The Truth About Donald Trump And Index Funds

Since he entered politics, Donald Trump has been cutting opponents like a sushi knife through tuna. Some people like his caustic candor. Others wish he wore a muzzle. He’s raw. He’s bombastic. But he’s also great with money. At least, that’s what he claims. During his June candidacy speech he said, “I’m really rich…that’s the kind of thinking you need for this country.”

Some reports, however, say that Trump could be richer if he hadn’t thought at all. Karla Bowser, writing for MoneyTalks News, says Trump could have sold all of his real estate in 1982. If he had quit working and invested the proceeds in the S&P 500, he would be $10 billion richer than he is right now.

It’s a headline-catching story. But is it really true?
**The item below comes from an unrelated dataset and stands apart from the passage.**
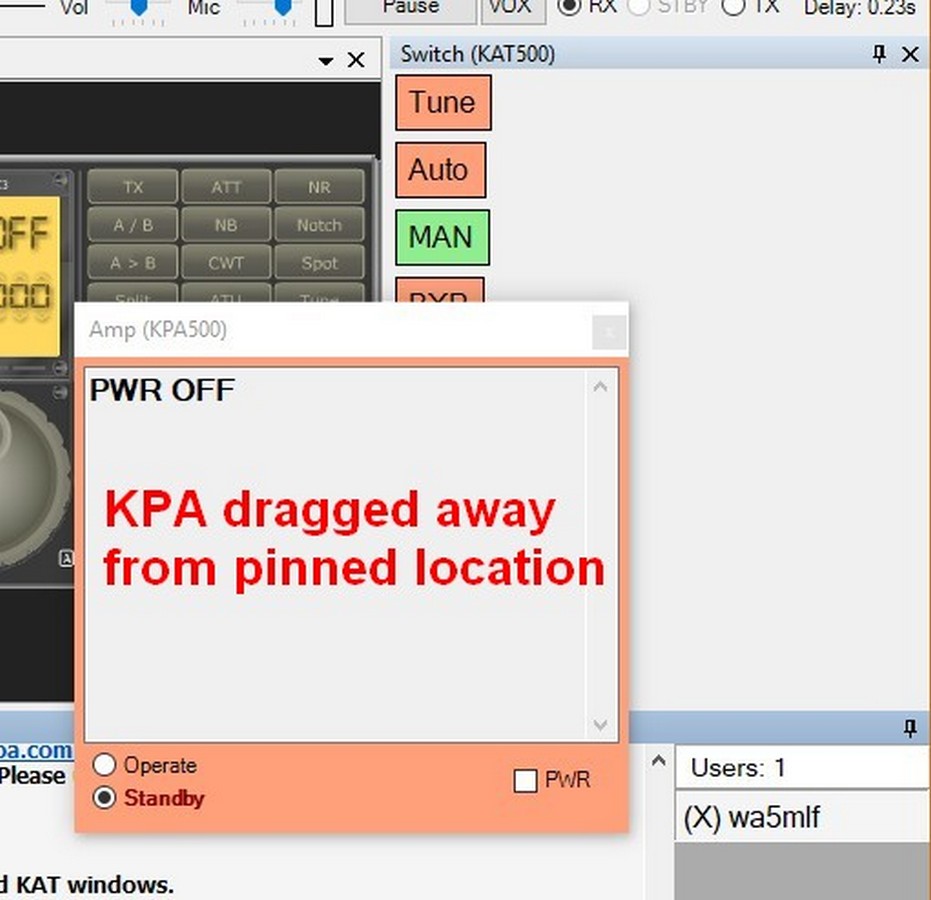Engage the Notch filter
This screenshot has width=931, height=900.
[x=320, y=225]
In 1982, the first year Forbes published its list of the wealthiest Americans, the magazine calculated Donald Trump’s net worth at $200 million. By 2014, Forbes said his wealth had jumped to $4.1 billion. That’s a compounding annual return of 9.9 per cent. But Trump cries foul.

He complains that Forbes downplays his wealth. According to Business Insider, he recently said his net worth is $8.7 billion. In 1999, Forbes said, "We love Donald. He returns our calls. He usually pays for lunch. He even estimates his own net worth. But no matter how hard we try, we just can't prove it."
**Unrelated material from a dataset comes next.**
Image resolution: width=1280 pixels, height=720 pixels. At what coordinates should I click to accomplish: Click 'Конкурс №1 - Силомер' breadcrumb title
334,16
Let’s assume that Forbes is wrong—and that Trump has the money he says he does. According to Timothy L. O’Brien’s book, TrumpNation: The Art of Being The Donald, Mr. Trump said he was worth $500 million in 1982, not the $200 million reported by Forbes. If we ignore Forbes’ data and base Trump’s wealth on his own figure ($8.7 billion) we find that his net worth has increased by an average compounding rate of 9.05 percent per year.

If Trump had invested that initial $500 million in Vanguard’s S&P 500 index fund, he would have compounded his money by 11.3 percent annually over 33 years. His $500 million would have grown to $17.11 billion. That’s $8.41 billion more than Trump says he has.
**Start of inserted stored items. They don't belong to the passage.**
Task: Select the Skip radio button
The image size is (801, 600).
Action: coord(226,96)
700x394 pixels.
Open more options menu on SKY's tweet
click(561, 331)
But this isn’t fair. Donald Trump couldn’t have invested $500 million in the S&P 500, sat on his butt, then reinvested all dividends. The guy needs to eat. His tastes are expensive. He owns, among other things, a private jet, a Rolls Royce and a blue Lamborghini.

So let’s give Trump a “salary.” In 1982, he could have redeemed $10 million from his S&P 500 index. That’s 2 percent of the $500 million that Donald Trump said he had. Inflation averaged 2.95 percent between 1982 and 2014. That means Trump’s $10 million would have had the buying power of $23.19 million today. According to Yahoo! Finance, that’s almost $14 million more than Timothy D. Cook, Apple’s CEO, earns each year. It’s $18.66 million more than Satya Nadella earns as Microsoft’s CEO.

If the S&P 500 averaged 11.3 percent per year, and if Trump sold 2 percent of his portfolio annually, he could have spent like a king while his wealth grew by a compounding average of 9.3 percent each year. This would have turned his $500 million into about $9.4 billion today. That’s $5.3 billion more than Forbes estimates. It’s $700 million more than Donald Trump says he has.

The growth of the U.S. index would have been kind to The Donald. If he sold just 2 percent of a $9.4 billion portfolio in 2015, his income for the year would be $188 million. Even Trump would have a tough time spending that.

So the seemingly impossible appears to be true. Donald Trump could have quit working in 1982. He could have invested his fortune in the S&P 500. He could have spent multiples more than most Fortune 500 CEOs. And he would be wealthier today than if he spent a career buying real estate, writing books, and serving as the boss on The Apprentice.

At a political rally in Phoenix, Arizona, Trump said, “I went to the Wharton School of Business…I’m like, a really smart person.” The Donald might be smart. But if you invest with index funds, you could be smarter.